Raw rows

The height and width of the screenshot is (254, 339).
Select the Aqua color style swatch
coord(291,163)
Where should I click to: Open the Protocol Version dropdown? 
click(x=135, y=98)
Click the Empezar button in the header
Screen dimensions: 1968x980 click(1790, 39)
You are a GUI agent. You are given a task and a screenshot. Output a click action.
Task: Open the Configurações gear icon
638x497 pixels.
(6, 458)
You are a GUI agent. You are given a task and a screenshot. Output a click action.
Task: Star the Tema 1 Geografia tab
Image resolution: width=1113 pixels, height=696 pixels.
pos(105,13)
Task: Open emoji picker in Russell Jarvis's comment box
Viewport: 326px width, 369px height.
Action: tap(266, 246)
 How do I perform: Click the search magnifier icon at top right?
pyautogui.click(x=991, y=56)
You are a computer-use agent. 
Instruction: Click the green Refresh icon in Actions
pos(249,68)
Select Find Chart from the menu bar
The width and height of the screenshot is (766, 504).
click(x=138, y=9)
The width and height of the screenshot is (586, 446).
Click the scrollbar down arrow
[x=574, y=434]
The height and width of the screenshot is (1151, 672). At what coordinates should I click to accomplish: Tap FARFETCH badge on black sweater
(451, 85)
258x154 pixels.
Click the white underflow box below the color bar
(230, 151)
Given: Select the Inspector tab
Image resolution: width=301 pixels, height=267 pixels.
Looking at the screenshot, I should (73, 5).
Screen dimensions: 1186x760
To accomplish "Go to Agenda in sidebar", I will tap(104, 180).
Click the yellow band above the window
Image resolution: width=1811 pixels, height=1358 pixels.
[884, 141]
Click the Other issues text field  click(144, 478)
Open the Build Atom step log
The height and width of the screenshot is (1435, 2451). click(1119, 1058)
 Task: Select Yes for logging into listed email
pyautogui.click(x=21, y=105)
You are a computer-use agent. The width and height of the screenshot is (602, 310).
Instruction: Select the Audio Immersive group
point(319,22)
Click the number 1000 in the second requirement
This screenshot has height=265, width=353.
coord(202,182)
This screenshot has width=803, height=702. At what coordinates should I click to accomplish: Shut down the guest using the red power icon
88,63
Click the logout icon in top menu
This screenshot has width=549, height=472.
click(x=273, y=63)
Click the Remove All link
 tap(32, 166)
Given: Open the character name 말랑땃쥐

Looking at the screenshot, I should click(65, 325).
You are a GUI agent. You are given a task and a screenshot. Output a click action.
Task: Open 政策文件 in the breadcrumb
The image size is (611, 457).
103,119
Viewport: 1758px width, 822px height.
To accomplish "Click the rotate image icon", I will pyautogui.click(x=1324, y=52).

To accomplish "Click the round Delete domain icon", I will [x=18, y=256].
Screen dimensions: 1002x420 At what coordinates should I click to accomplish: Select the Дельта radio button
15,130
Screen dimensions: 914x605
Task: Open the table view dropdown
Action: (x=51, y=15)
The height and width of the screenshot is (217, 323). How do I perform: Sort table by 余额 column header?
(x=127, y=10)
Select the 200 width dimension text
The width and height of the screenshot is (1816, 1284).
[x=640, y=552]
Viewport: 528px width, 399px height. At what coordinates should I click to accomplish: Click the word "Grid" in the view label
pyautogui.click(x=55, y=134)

Given request:
Present every line of the rows above as a numbered list, leaving out the blank lines.

Complete response:
1. The height and width of the screenshot is (254, 339).
2. Select the Aqua color style swatch
3. coord(291,163)
4. Where should I click to: Open the Protocol Version dropdown? 
5. click(x=135, y=98)
6. Click the Empezar button in the header
7. Screen dimensions: 1968x980 click(1790, 39)
8. You are a GUI agent. You are given a task and a screenshot. Output a click action.
9. Task: Open the Configurações gear icon
10. 638x497 pixels.
11. (6, 458)
12. You are a GUI agent. You are given a task and a screenshot. Output a click action.
13. Task: Star the Tema 1 Geografia tab
14. Image resolution: width=1113 pixels, height=696 pixels.
15. pos(105,13)
16. Task: Open emoji picker in Russell Jarvis's comment box
17. Viewport: 326px width, 369px height.
18. Action: tap(266, 246)
19.  How do I perform: Click the search magnifier icon at top right?
20. pyautogui.click(x=991, y=56)
21. You are a computer-use agent. 
22. Instruction: Click the green Refresh icon in Actions
23. pos(249,68)
24. Select Find Chart from the menu bar
25. The width and height of the screenshot is (766, 504).
26. click(x=138, y=9)
27. The width and height of the screenshot is (586, 446).
28. Click the scrollbar down arrow
29. [x=574, y=434]
30. The height and width of the screenshot is (1151, 672). At what coordinates should I click to accomplish: Tap FARFETCH badge on black sweater
31. (451, 85)
32. 258x154 pixels.
33. Click the white underflow box below the color bar
34. (230, 151)
35. Given: Select the Inspector tab
36. Image resolution: width=301 pixels, height=267 pixels.
37. Looking at the screenshot, I should (73, 5).
38. Screen dimensions: 1186x760
39. To accomplish "Go to Agenda in sidebar", I will tap(104, 180).
40. Click the yellow band above the window
41. Image resolution: width=1811 pixels, height=1358 pixels.
42. [884, 141]
43. Click the Other issues text field  click(144, 478)
44. Open the Build Atom step log
45. The height and width of the screenshot is (1435, 2451). click(1119, 1058)
46.  Task: Select Yes for logging into listed email
47. pyautogui.click(x=21, y=105)
48. You are a computer-use agent. The width and height of the screenshot is (602, 310).
49. Instruction: Select the Audio Immersive group
50. point(319,22)
51. Click the number 1000 in the second requirement
52. This screenshot has height=265, width=353.
53. coord(202,182)
54. This screenshot has width=803, height=702. At what coordinates should I click to accomplish: Shut down the guest using the red power icon
55. 88,63
56. Click the logout icon in top menu
57. This screenshot has width=549, height=472.
58. click(x=273, y=63)
59. Click the Remove All link
60.  tap(32, 166)
61. Given: Open the character name 말랑땃쥐
62. Looking at the screenshot, I should click(65, 325).
63. You are a GUI agent. You are given a task and a screenshot. Output a click action.
64. Task: Open 政策文件 in the breadcrumb
65. The image size is (611, 457).
66. 103,119
67. Viewport: 1758px width, 822px height.
68. To accomplish "Click the rotate image icon", I will pyautogui.click(x=1324, y=52).
69. To accomplish "Click the round Delete domain icon", I will [x=18, y=256].
70. Screen dimensions: 1002x420 At what coordinates should I click to accomplish: Select the Дельта radio button
71. 15,130
72. Screen dimensions: 914x605
73. Task: Open the table view dropdown
74. Action: (x=51, y=15)
75. The height and width of the screenshot is (217, 323). How do I perform: Sort table by 余额 column header?
76. (x=127, y=10)
77. Select the 200 width dimension text
78. The width and height of the screenshot is (1816, 1284).
79. [x=640, y=552]
80. Viewport: 528px width, 399px height. At what coordinates should I click to accomplish: Click the word "Grid" in the view label
81. pyautogui.click(x=55, y=134)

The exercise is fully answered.